- Exercise aim: Continue the mailing list thread about one OCFS2 node in two clusters, starting right after its last header line.

>> BEGIN Passage provided

Re: [Ocfs2-users] One node, two clusters?

2011-12-22 Thread Sunil Mushran
On 12/22/2011 10:39 AM, Kushnir, Michael (NIH/NLM/LHC) [C] wrote:
> Is there a separate DLM instance for each ocfs2 volume?
>
> I have two "sub-clusters" in the same cluster... A 10 node Hadoop cluster 
> sharing a SATA RAID10 and a Two node web server cluster sharing a SSD RAID0. 
> One server mounts both volumes to move data between as necessary.
>
> This morning I got the following error (see end of message), and all nodes 
> lost access to all storage. I'm trying to mitigate risk of this happening 
> again.
>
> My hadoop nodes are used to generate search engine indexes, so they can go 
> down. But my web servers provide the search engine service so I need them to 
> not be tied to my hadoop nodes. I just feel safer that way. At the same time, 
>  I need a "bridge" node to move data between the two. I can do it via NFS or 
> SCP, but I figured it'd be worth while to ask if one node can be in two 
> different clusters.
>
> Dec 22 09:15:42 lhce-imed-web1 kernel: 
> (updatedb,1832,1):dlm_get_lock_resource:898 
> 042F68B6AF134E5C9A9EDF4D7BD7BE99:O0013d2ef94: at least 
> one node (11) to recover before lock mastery can begin
>

You should add ocfs2 to PRUNEFS in /etc/updatedb.conf. updatedb generates
a lot of io and network traffic. And it will happen around the same time on all 
nodes.

Yes, each volume has a different dlm domain (instance).

___
Ocfs2-users mailing list
Ocfs2-users@oss.oracle.com
http://oss.oracle.com/mailman/listinfo/ocfs2-users


Re: [Ocfs2-users] One node, two clusters?

2011-12-22 Thread Kushnir, Michael (NIH/NLM/LHC) [C]
Is there a separate DLM instance for each ocfs2 volume?

I have two "sub-clusters" in the same cluster... A 10 node Hadoop cluster 
sharing a SATA RAID10 and a Two node web server cluster sharing a SSD RAID0. 
One server mounts both volumes to move data between as necessary. 

This morning I got the following error (see end of message), and all nodes lost 
access to all storage. I'm trying to mitigate risk of this happening again. 

My hadoop nodes are used to generate search engine indexes, so they can go 
down. But my web servers provide the search engine service so I need them to 
not be tied to my hadoop nodes. I just feel safer that way. At the same time,  
I need a "bridge" node to move data between the two. I can do it via NFS or 
SCP, but I figured it'd be worth while to ask if one node can be in two 
different clusters. 

Dec 22 09:15:42 lhce-imed-web1 kernel: 
(updatedb,1832,1):dlm_get_lock_resource:898 
042F68B6AF134E5C9A9EDF4D7BD7BE99:O0013d2ef94: at least one 
node (11) to recover before lock mastery can begin

Thanks,
Mike


-Original Message-
From: Sunil Mushran [mailto:sunil.mush...@oracle.com] 
Sent: Thursday, December 22, 2011 1:21 PM
To: Werner Flamme
Cc: ocfs2-users ML
Subject: Re: [Ocfs2-users] One node, two clusters?

>> END Passage provided
>> BEGIN Data provided

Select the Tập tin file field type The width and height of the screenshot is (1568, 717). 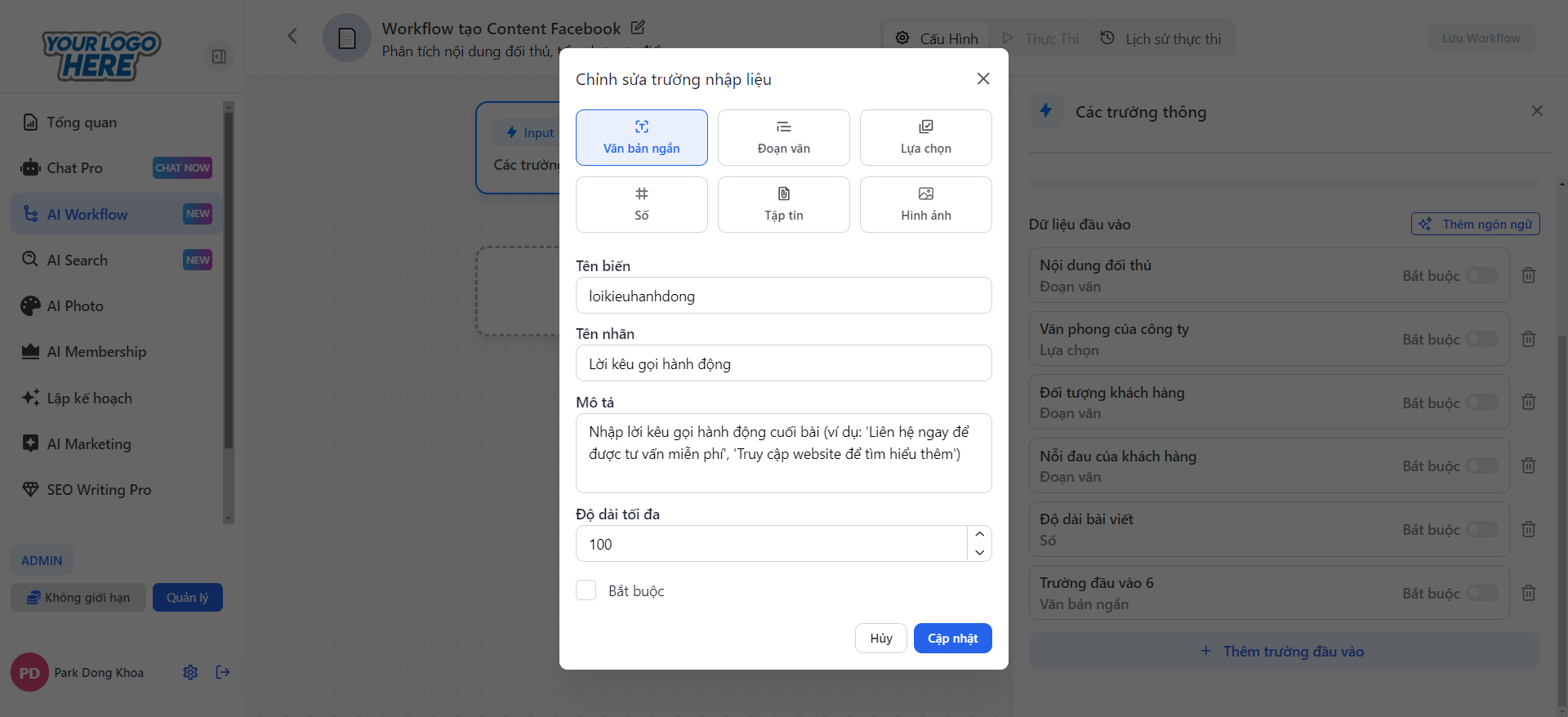[783, 204]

>> END Data provided

- Written response:
You don't need to have two clusters for this. This can be accomplished with one 
cluster with the default local heartbeat.

Create one cluster.conf with all the nodes. All nodes, except the one machine, 
will mount from just one san. The common node will mount from both sans.

If you look at the cluster membership, other than the common node, all nodes 
will be interacting (network connection, etc.) with nodes that they can see on 
the san.

On 12/22/2011 09:40 AM, Werner Flamme wrote:
> -BEGIN PGP SIGNED MESSAGE-
> Hash: SHA1
>
> Kushnir, Michael (NIH/NLM/LHC) [C] [22.12.2011 18:20]:
>> Is it possible to have one machine be part of two different ocfs2 
>> clusters with two different sans? Kind of to serve as a bridge for 
>> moving data between two clusters but without actually fully combining 
>> the two clusters?
>>
>> Thanks, Michael
> Michael,
>
> I asked this two years ago and the answer was no.
>
> When I look at /etc/ocfs2/cluster.conf, I do not see a possibility to 
> configure a second cluster. Though the nodes must be assigned to a 
> cluster (and exactly one cluster, this is), there ist only one entry 
> "cluster:" in the file, and so there is no way to define a second one.
>
> We synced via rsync :-(
>
> HTH
> Werner
>
> -BEGIN PGP SIGNATURE-
> Version: GnuPG v2.0.18 (GNU/Linux)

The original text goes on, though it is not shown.